An established safety profile that comes from experience.^a

“Recombinant” means that the product is made in a laboratory. Recombinant factor products were developed in the 1990s after thousands of people with hemophilia contracted Hepatitis C or were infected with HIV through contaminated factor products derived from human blood or plasma.

Before recombinant products were developed, the only treatments available to manage bleeding disorders were derived from the human blood supply, which carries a risk of blood-borne viruses or pathogens.

Recombinant factor products are manufactured in a laboratory, without human-derived components. NovoSeven^® RT undergoes a rigorous 5-step process to ensure safety.

1. Cell Bank
Cells are created that produce clotting factor identical to that occurring naturally in the human body.

2. Production
Clotting factor is made by cells grown under careful lab conditions.

3. Purification
A cleansing process removes any remaining impurities.

4. Preparation
The factor is prepared for long-term storage.

5. Quality control
A final inspection helps ensure a high-quality product.

Clinical trials show that NovoSeven^® RT patients experienced a low rate of blood clots.
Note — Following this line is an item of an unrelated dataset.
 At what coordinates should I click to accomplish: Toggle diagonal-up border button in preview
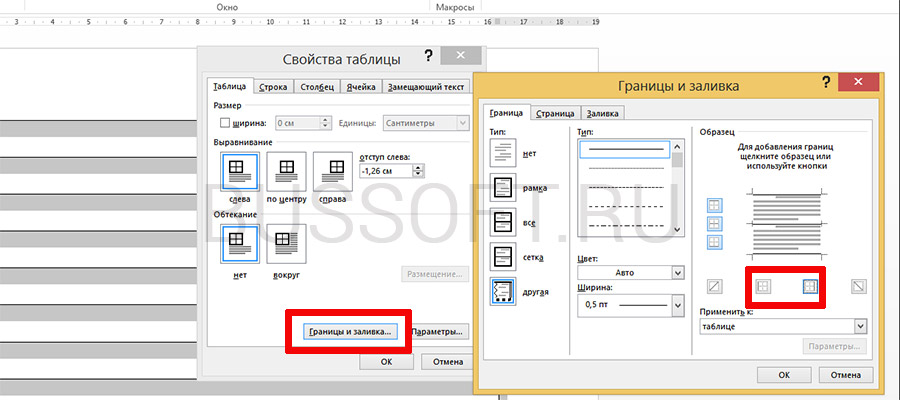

• 0.2% of bleeding episodes in people with hemophilia A or B with inhibitors
• 4% rate in people with acquired hemophilia

The most common and serious side effects of NovoSeven^® RT are blood clots. Serious blood clots that form in veins and arteries with the use of NovoSeven^® RT have been reported. Some signs of a blood clot may include pain, swelling, warmth, redness, or a lump in your legs or arms, chest pain, shortness of breath, or sudden severe headache and/or loss of consciousness or function.